Silahkan Bagikan Tulisan-Artikel ini :
Penerapan ajaran-ajaran sebab akibat dalam praktek akan selalu disesuaikan dengan perkembangan hukum yang hidup dalam masyarakat, maksudnya adalah secara kasuistis akan dipengaruhi oleh :
  • keseimbangan antara kesadaran hukum perseorangan atau kelompok masyarakat tertentu dengan kesadaran hukum masyarakat pada umumnya, dan berpedoman pada ajaran-ajaran conditio sine qua non, teori umum keseimbagan dan teori khusus secara berimbang.
  • faktor keadaan, tempat dan waktu  juga mempengaruhi penilaian tersebut.

Ajaran sebab akibat dalam kaitannya dengan :
1. Delik Material
Delik material adalah delik yang baru dianggap sempurna jika akibat yang ditimbulkan dari tindakan yang dilakukan telah nyata.

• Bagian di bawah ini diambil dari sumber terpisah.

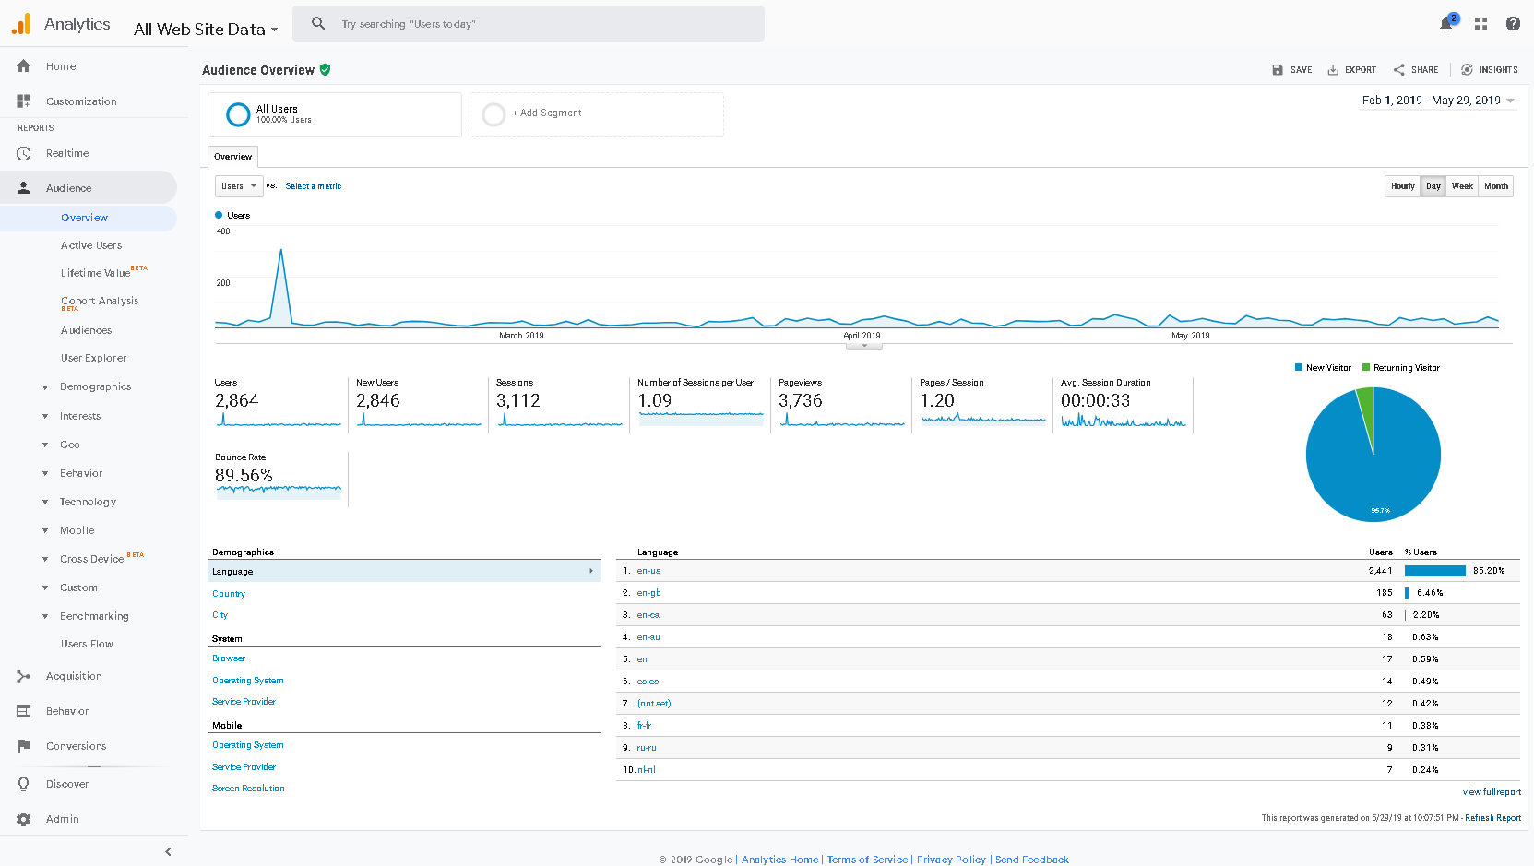This screenshot has height=866, width=1534.
Task: Click the Admin gear icon in sidebar
Action: 22,818
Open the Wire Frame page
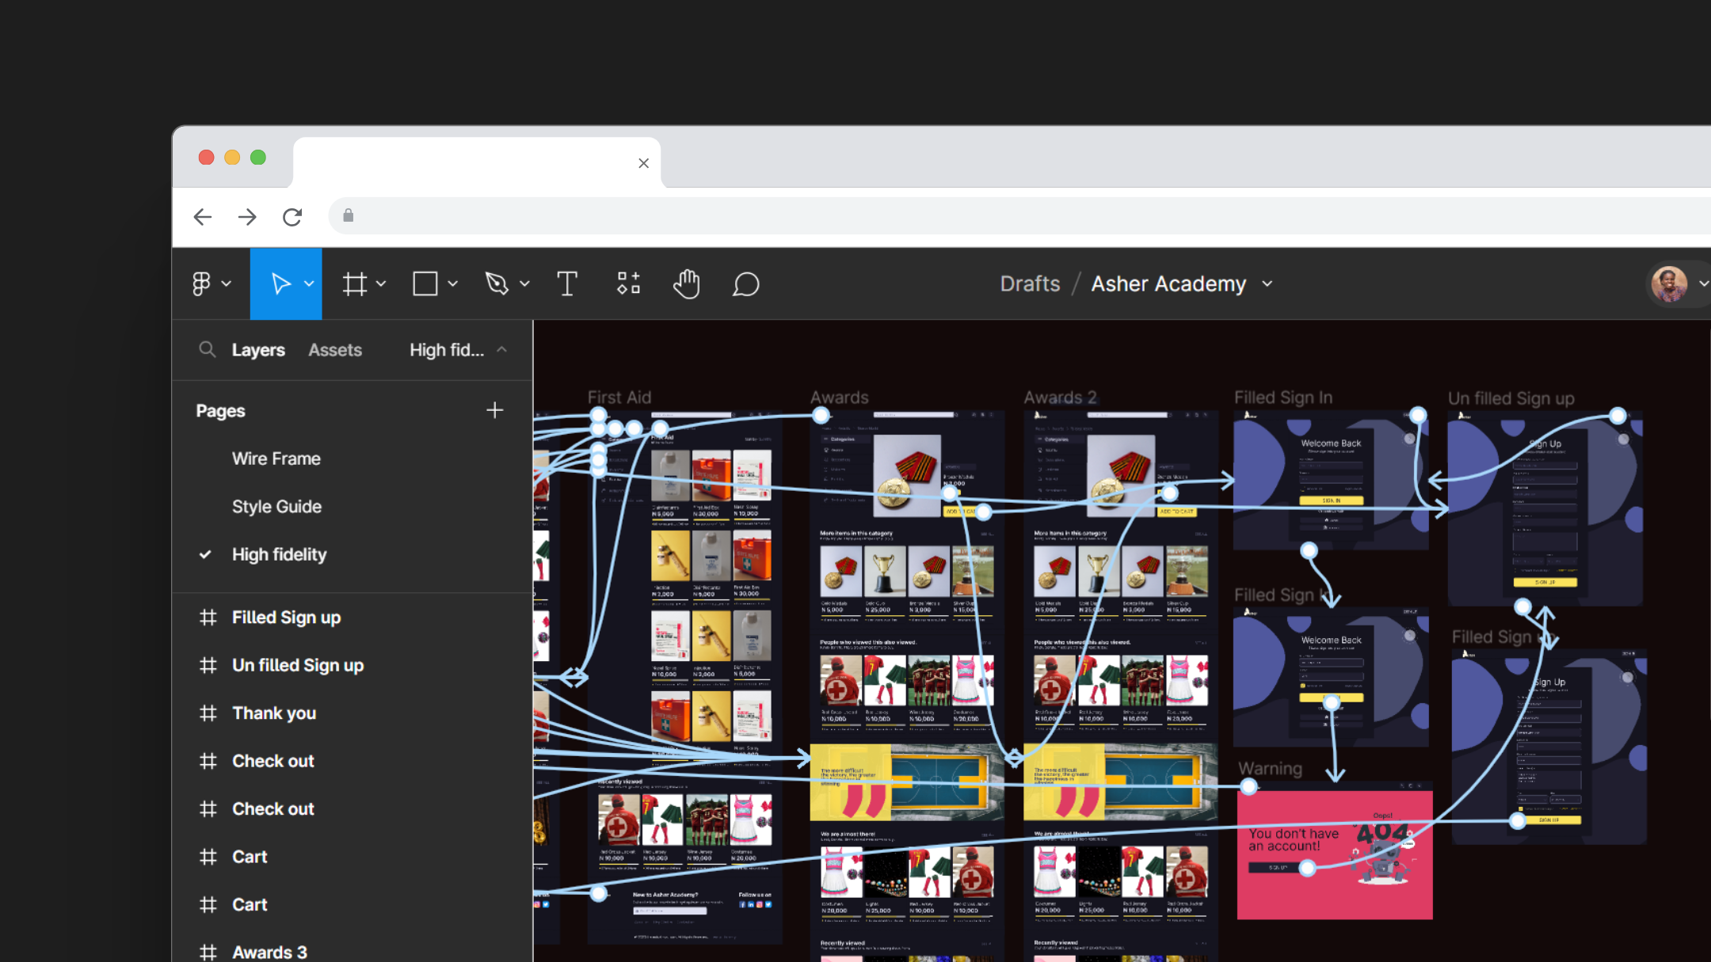The height and width of the screenshot is (962, 1711). coord(276,458)
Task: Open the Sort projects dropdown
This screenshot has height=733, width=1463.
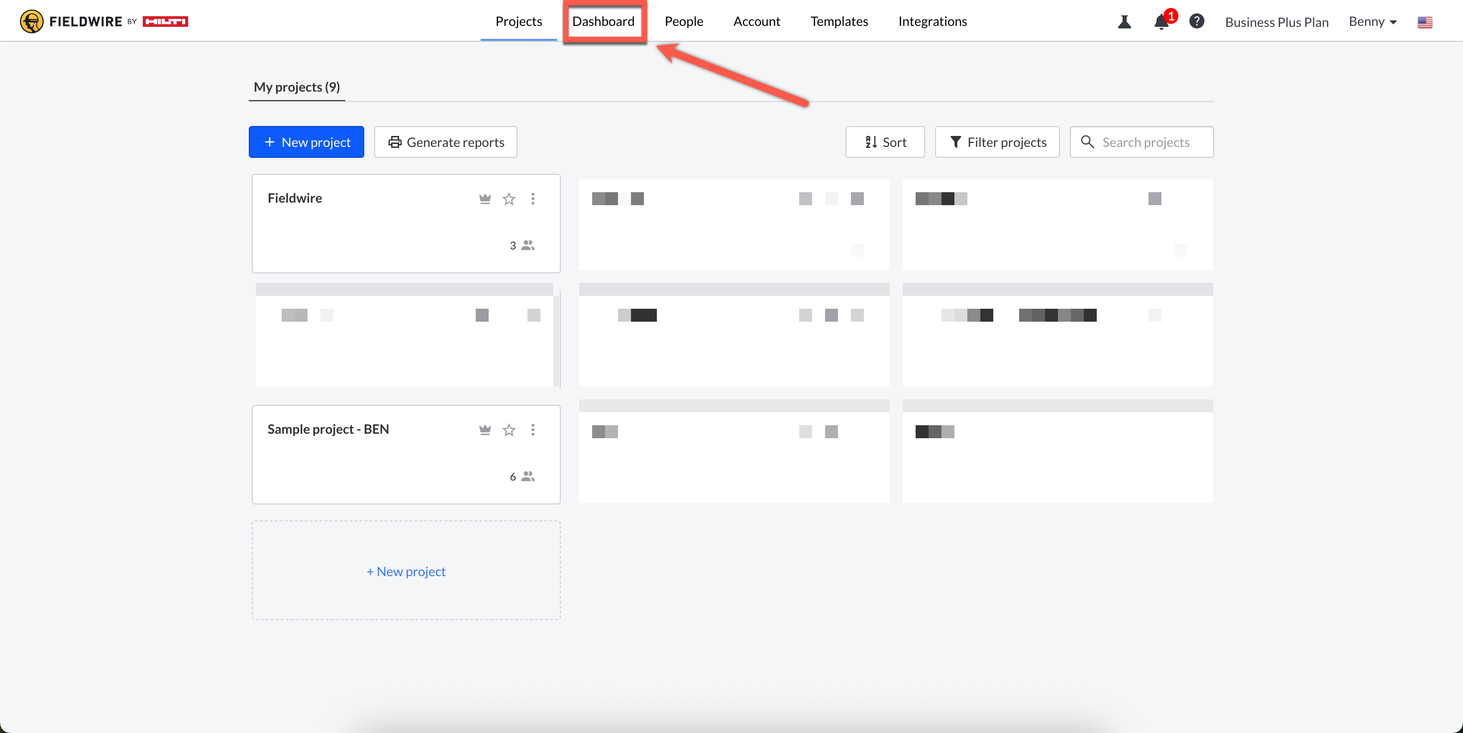Action: pyautogui.click(x=885, y=142)
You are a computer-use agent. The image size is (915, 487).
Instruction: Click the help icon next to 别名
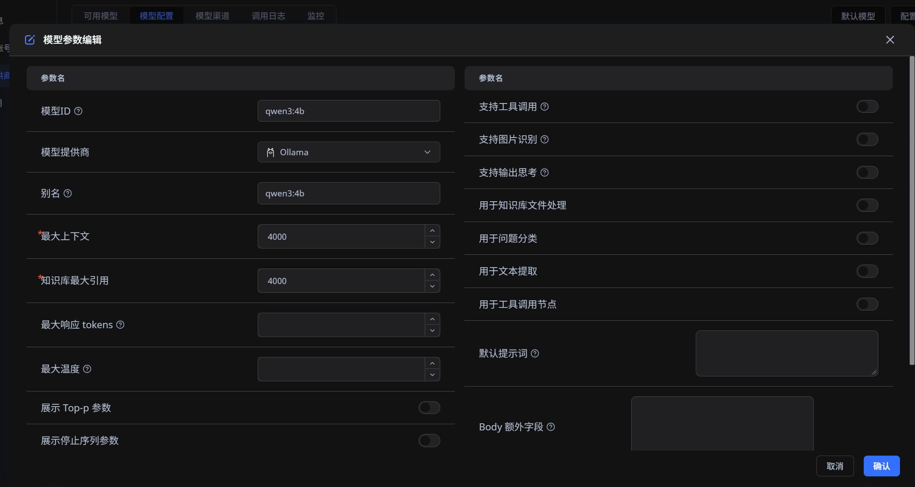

Atau dengan kata lain, setelah terjadi suatu akibat yang ditentukan dalam salah satu pasal KUH Pidana, baru dapat didakwakan bahwa pelaku melanggar pasal yang bersangkutan.  Misalnya, tindakan merampas jiwa orang sebagai mana pasal 338 KUH Pidana yang berakibat matinya orang lain. Oleh karena delik material mensyaratkan harus terjadi terlebih dahulu suatu akibat dari perbuatan yang dilakukan, maka delik material tersebut paling banyak berhubungan dengan ajaran sebab akibat.

2 Delik Formal.
Delik formal adalah delik-delik yang dianggap telah sempurna, jika seseorang telah melakukan tindakan yang dilarang atau tidak melakukan yang diharuskan dan memenuhi unsur-unsur dari pasal KUH Pidana. Misalnya tercantum dalam pasal 242 KUH Pidana tentang sumpah palsu dan keterangan palsu. Dalam delik formal tidak disyaratkan harus telah terjadi akibat dari perbuatan yang dilakukan. Oleh karenanya pada delik formal, peranan sebab akibat tidak begitu besar.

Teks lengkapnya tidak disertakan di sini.